Exercise prompt
Could each record be written out again exactly as it stands?

Records provided
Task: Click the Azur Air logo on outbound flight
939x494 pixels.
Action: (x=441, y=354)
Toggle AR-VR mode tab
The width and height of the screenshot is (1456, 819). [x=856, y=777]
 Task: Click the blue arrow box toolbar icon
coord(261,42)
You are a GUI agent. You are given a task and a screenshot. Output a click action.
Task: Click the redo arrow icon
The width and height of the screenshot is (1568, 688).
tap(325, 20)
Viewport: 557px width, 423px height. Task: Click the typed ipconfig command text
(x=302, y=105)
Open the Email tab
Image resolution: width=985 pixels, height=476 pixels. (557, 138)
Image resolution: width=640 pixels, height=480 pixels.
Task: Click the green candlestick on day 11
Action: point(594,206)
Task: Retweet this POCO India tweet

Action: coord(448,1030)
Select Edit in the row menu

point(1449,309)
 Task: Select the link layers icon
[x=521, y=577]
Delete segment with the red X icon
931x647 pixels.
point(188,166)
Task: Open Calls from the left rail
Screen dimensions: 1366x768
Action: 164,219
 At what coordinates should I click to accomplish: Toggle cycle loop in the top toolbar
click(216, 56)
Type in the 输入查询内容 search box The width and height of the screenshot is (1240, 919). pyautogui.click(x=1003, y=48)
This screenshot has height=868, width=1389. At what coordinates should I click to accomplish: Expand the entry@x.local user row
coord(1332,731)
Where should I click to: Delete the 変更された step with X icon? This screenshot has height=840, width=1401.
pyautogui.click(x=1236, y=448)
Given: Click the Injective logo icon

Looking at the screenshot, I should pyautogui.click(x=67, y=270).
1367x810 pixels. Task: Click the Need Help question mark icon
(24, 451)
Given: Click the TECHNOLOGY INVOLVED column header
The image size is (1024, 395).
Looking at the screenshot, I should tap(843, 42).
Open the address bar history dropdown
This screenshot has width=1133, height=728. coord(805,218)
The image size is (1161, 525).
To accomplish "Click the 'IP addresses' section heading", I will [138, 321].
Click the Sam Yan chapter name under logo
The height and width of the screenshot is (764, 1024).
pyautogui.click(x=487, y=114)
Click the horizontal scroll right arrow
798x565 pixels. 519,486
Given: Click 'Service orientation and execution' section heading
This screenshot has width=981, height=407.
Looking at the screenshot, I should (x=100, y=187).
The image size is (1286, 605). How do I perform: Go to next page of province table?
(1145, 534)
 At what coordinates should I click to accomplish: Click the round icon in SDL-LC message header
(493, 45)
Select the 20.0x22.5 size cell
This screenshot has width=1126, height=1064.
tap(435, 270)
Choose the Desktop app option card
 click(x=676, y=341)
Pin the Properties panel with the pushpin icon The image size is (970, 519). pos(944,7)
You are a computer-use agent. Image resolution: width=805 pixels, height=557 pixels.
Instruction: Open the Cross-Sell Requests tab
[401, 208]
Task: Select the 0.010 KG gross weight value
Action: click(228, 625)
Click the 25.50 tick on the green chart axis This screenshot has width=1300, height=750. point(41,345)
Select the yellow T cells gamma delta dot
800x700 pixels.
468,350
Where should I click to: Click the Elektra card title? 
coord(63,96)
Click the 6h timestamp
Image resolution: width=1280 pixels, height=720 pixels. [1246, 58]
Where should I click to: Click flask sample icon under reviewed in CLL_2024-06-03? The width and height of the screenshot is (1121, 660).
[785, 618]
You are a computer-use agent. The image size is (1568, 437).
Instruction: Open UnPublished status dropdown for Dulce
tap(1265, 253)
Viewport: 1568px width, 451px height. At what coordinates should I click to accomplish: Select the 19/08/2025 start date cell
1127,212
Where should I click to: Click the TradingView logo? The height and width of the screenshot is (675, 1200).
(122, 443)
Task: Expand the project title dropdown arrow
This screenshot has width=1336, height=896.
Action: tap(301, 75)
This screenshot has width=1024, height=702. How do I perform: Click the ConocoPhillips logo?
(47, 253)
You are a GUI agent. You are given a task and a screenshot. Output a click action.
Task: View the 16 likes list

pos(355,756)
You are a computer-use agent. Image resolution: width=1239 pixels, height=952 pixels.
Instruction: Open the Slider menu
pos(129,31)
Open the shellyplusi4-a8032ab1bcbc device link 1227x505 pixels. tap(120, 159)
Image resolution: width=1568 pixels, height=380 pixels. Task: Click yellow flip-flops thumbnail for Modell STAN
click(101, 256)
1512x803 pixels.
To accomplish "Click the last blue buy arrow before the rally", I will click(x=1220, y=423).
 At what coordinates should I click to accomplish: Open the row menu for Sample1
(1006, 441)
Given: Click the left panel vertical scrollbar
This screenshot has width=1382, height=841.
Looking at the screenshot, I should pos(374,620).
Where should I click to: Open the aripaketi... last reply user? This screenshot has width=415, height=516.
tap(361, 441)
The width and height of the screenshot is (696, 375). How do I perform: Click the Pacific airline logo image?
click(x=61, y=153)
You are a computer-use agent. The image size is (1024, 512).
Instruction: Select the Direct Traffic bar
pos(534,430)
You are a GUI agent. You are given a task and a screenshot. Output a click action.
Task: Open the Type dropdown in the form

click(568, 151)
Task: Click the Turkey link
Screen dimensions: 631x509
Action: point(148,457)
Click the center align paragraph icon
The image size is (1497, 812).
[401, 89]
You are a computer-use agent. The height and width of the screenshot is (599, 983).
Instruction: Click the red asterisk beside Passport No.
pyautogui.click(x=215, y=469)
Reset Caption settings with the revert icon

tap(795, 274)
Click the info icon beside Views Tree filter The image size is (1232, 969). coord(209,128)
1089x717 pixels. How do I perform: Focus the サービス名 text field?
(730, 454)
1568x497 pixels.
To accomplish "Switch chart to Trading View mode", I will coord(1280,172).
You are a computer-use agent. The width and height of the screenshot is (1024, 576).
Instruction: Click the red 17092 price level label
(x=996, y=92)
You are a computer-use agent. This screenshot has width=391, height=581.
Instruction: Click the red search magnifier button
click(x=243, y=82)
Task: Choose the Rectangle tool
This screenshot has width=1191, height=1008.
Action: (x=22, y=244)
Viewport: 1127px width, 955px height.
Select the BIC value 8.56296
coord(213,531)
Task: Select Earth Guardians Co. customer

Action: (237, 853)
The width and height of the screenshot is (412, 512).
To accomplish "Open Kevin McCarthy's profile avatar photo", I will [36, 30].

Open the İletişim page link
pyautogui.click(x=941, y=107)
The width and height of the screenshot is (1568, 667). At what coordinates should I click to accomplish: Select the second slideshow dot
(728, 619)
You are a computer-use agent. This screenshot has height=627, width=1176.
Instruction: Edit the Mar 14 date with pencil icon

Written solution
Task: Click the Azur Air logo on outbound flight
939x494 pixels.
Action: (x=441, y=354)
Toggle AR-VR mode tab
The width and height of the screenshot is (1456, 819). [x=856, y=777]
 Task: Click the blue arrow box toolbar icon
coord(261,42)
You are a GUI agent. You are given a task and a screenshot. Output a click action.
Task: Click the redo arrow icon
The width and height of the screenshot is (1568, 688).
tap(325, 20)
Viewport: 557px width, 423px height. Task: Click the typed ipconfig command text
(x=302, y=105)
Open the Email tab
Image resolution: width=985 pixels, height=476 pixels. (557, 138)
Image resolution: width=640 pixels, height=480 pixels.
Task: Click the green candlestick on day 11
Action: point(594,206)
Task: Retweet this POCO India tweet

Action: coord(448,1030)
Select Edit in the row menu

point(1449,309)
 Task: Select the link layers icon
[x=521, y=577]
Delete segment with the red X icon
931x647 pixels.
point(188,166)
Task: Open Calls from the left rail
Screen dimensions: 1366x768
Action: 164,219
 At what coordinates should I click to accomplish: Toggle cycle loop in the top toolbar
click(216, 56)
Type in the 输入查询内容 search box The width and height of the screenshot is (1240, 919). pyautogui.click(x=1003, y=48)
This screenshot has height=868, width=1389. At what coordinates should I click to accomplish: Expand the entry@x.local user row
coord(1332,731)
Where should I click to: Delete the 変更された step with X icon? This screenshot has height=840, width=1401.
pyautogui.click(x=1236, y=448)
Given: Click the Injective logo icon

Looking at the screenshot, I should pyautogui.click(x=67, y=270).
1367x810 pixels. Task: Click the Need Help question mark icon
(24, 451)
Given: Click the TECHNOLOGY INVOLVED column header
The image size is (1024, 395).
Looking at the screenshot, I should tap(843, 42).
Open the address bar history dropdown
This screenshot has width=1133, height=728. coord(805,218)
The image size is (1161, 525).
To accomplish "Click the 'IP addresses' section heading", I will [138, 321].
Click the Sam Yan chapter name under logo
The height and width of the screenshot is (764, 1024).
pyautogui.click(x=487, y=114)
Click the horizontal scroll right arrow
798x565 pixels. 519,486
Given: Click 'Service orientation and execution' section heading
This screenshot has width=981, height=407.
Looking at the screenshot, I should (x=100, y=187).
The image size is (1286, 605). How do I perform: Go to next page of province table?
(1145, 534)
 At what coordinates should I click to accomplish: Click the round icon in SDL-LC message header
(493, 45)
Select the 20.0x22.5 size cell
This screenshot has width=1126, height=1064.
tap(435, 270)
Choose the Desktop app option card
 click(x=676, y=341)
Pin the Properties panel with the pushpin icon The image size is (970, 519). pos(944,7)
You are a computer-use agent. Image resolution: width=805 pixels, height=557 pixels.
Instruction: Open the Cross-Sell Requests tab
[401, 208]
Task: Select the 0.010 KG gross weight value
Action: click(228, 625)
Click the 25.50 tick on the green chart axis This screenshot has width=1300, height=750. point(41,345)
Select the yellow T cells gamma delta dot
800x700 pixels.
468,350
Where should I click to: Click the Elektra card title? 
coord(63,96)
Click the 6h timestamp
Image resolution: width=1280 pixels, height=720 pixels. [1246, 58]
Where should I click to: Click flask sample icon under reviewed in CLL_2024-06-03? The width and height of the screenshot is (1121, 660).
[785, 618]
You are a computer-use agent. The image size is (1568, 437).
Instruction: Open UnPublished status dropdown for Dulce
tap(1265, 253)
Viewport: 1568px width, 451px height. At what coordinates should I click to accomplish: Select the 19/08/2025 start date cell
1127,212
Where should I click to: Click the TradingView logo? The height and width of the screenshot is (675, 1200).
(122, 443)
Task: Expand the project title dropdown arrow
This screenshot has width=1336, height=896.
Action: tap(301, 75)
This screenshot has width=1024, height=702. How do I perform: Click the ConocoPhillips logo?
(47, 253)
You are a GUI agent. You are given a task and a screenshot. Output a click action.
Task: View the 16 likes list

pos(355,756)
You are a computer-use agent. Image resolution: width=1239 pixels, height=952 pixels.
Instruction: Open the Slider menu
pos(129,31)
Open the shellyplusi4-a8032ab1bcbc device link 1227x505 pixels. tap(120, 159)
Image resolution: width=1568 pixels, height=380 pixels. Task: Click yellow flip-flops thumbnail for Modell STAN
click(101, 256)
1512x803 pixels.
To accomplish "Click the last blue buy arrow before the rally", I will click(x=1220, y=423).
 At what coordinates should I click to accomplish: Open the row menu for Sample1
(1006, 441)
Given: Click the left panel vertical scrollbar
This screenshot has width=1382, height=841.
Looking at the screenshot, I should pos(374,620).
Where should I click to: Open the aripaketi... last reply user? This screenshot has width=415, height=516.
tap(361, 441)
The width and height of the screenshot is (696, 375). How do I perform: Click the Pacific airline logo image?
click(x=61, y=153)
You are a computer-use agent. The image size is (1024, 512).
Instruction: Select the Direct Traffic bar
pos(534,430)
You are a GUI agent. You are given a task and a screenshot. Output a click action.
Task: Open the Type dropdown in the form

click(568, 151)
Task: Click the Turkey link
Screen dimensions: 631x509
Action: point(148,457)
Click the center align paragraph icon
The image size is (1497, 812).
[401, 89]
You are a computer-use agent. The height and width of the screenshot is (599, 983).
Instruction: Click the red asterisk beside Passport No.
pyautogui.click(x=215, y=469)
Reset Caption settings with the revert icon

tap(795, 274)
Click the info icon beside Views Tree filter The image size is (1232, 969). coord(209,128)
1089x717 pixels. How do I perform: Focus the サービス名 text field?
(730, 454)
1568x497 pixels.
To accomplish "Switch chart to Trading View mode", I will coord(1280,172).
You are a computer-use agent. The width and height of the screenshot is (1024, 576).
Instruction: Click the red 17092 price level label
(x=996, y=92)
You are a computer-use agent. This screenshot has width=391, height=581.
Instruction: Click the red search magnifier button
click(x=243, y=82)
Task: Choose the Rectangle tool
This screenshot has width=1191, height=1008.
Action: (x=22, y=244)
Viewport: 1127px width, 955px height.
Select the BIC value 8.56296
coord(213,531)
Task: Select Earth Guardians Co. customer

Action: (237, 853)
The width and height of the screenshot is (412, 512).
To accomplish "Open Kevin McCarthy's profile avatar photo", I will [36, 30].

Open the İletişim page link
pyautogui.click(x=941, y=107)
The width and height of the screenshot is (1568, 667). At what coordinates should I click to accomplish: Select the second slideshow dot
(728, 619)
You are a computer-use agent. This screenshot has height=627, width=1176.
Instruction: Edit the Mar 14 date with pencil icon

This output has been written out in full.